In order to evaluate the additional power gained with the simultaneous analysis of the four populations, we performed separate analyses in the two continents using the non-hierarchical F-model 31. These two pairwise comparisons identified 160 SNPs under selection in the Andes, and 940 in Tibet. The overlap in significant SNPs between these two separate analyzes and that under the hierarchical model is shown in Figure 2A. Interestingly, only 6 SNPs are found under selection in both regions when performing separate analyses in Asians and Amerindians. This very limited overlap persists even if we strongly relax the FDR in both pairwise analyzes: at the 10% FDR level only 13 SNPs are found under selection in both continents. These results are consistent with those of Bigham et al. 12, who analyzed both continents separately with a different statistical method based on FST, and who found only 22 significant SNPs in common between the two geographic regions. It suggests that the use of intersecting sets of SNPs found significant in separate analyses is a sub-optimal strategy to study the genome-wide importance of convergent adaptation. Interestingly, 15% of the SNPs (162 SNPs, see Figure 2A) identified as under selection by our method are not identified by any separate analyses, suggesting a net gain in power for our method to detect genes under selection (as confirmed by our simulation studies below).
Venn diagrams showing the overlap of SNPs potentially under selection in Asia and in America at a 1% FDR. A: Overlap between all SNPs found under any type of selection using our hierarchical model introduced here (green) with those found in separate analyses performed in Asia (blue) and in America (red). B: Overlap between SNPs found under convergent selection using our hierarchical model (yellow) with those found in separate analyses performed in Asia (blue) and in America (red).
We examined in more detail the 362 SNPs identified as under convergent adaptation.

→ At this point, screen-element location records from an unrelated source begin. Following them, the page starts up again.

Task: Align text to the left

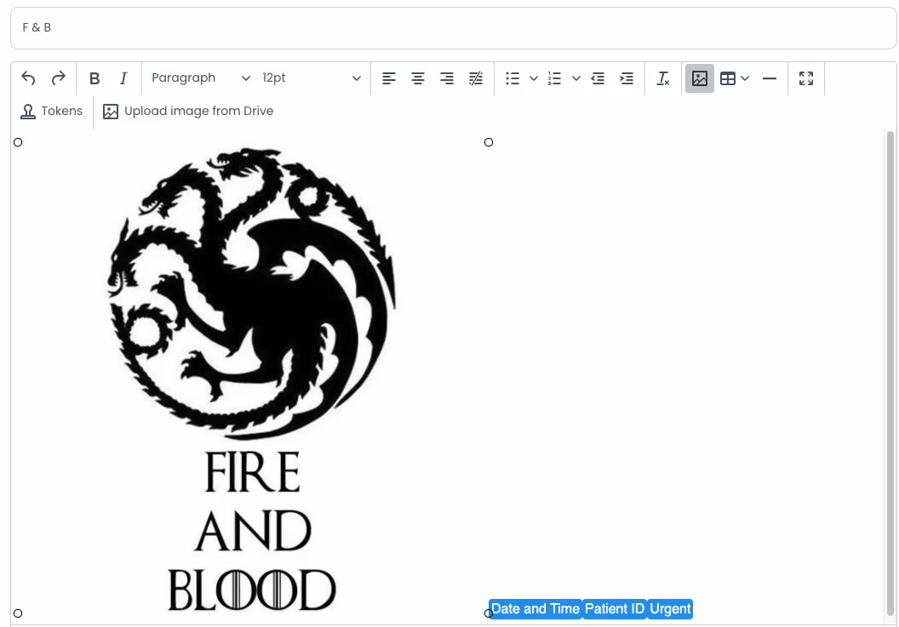Action: (x=389, y=78)
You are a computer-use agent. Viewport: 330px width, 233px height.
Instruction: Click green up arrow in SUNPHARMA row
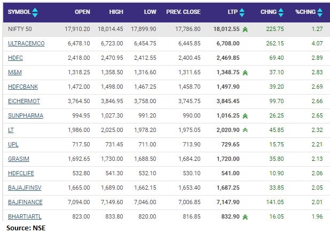click(245, 115)
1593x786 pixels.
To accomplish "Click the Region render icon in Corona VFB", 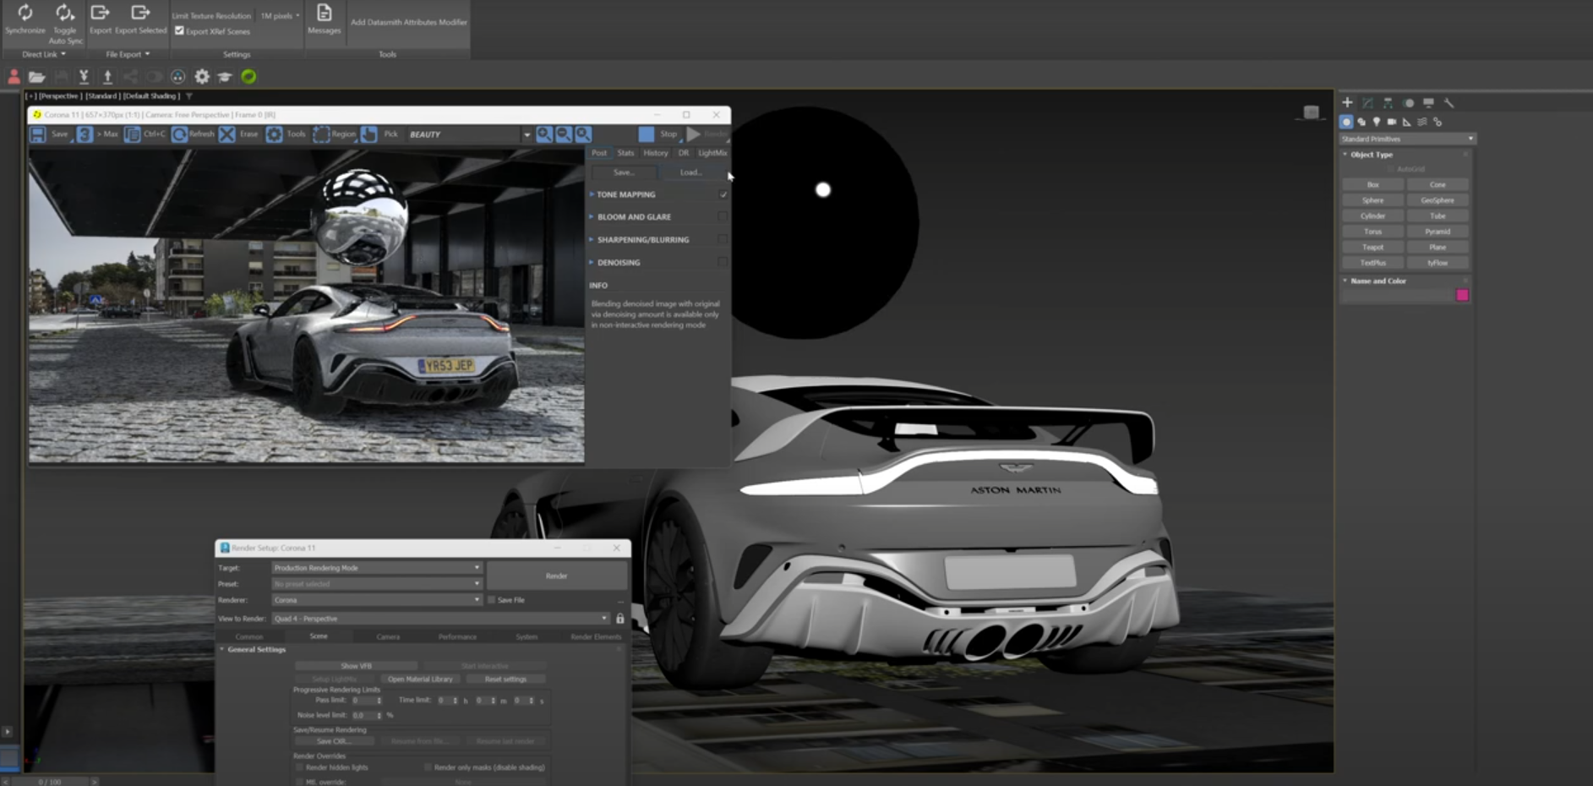I will coord(323,134).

The overlap of these SNPs (the yellow circle) with those identified by the two separate analyzes is shown in Figure 2B. As expected, the 6 SNPs identified under selection in both regions by the two separate analyses are part of the convergent adaptation set. However, we note that 272 of the SNPs in the convergent adaptation set (75%) are identified as being under selection in only one of the two regions by the separate analyzes. This suggests that although natural selection may be operating similarly in both regions, limited sample size may prevent its detection in one of the two continents.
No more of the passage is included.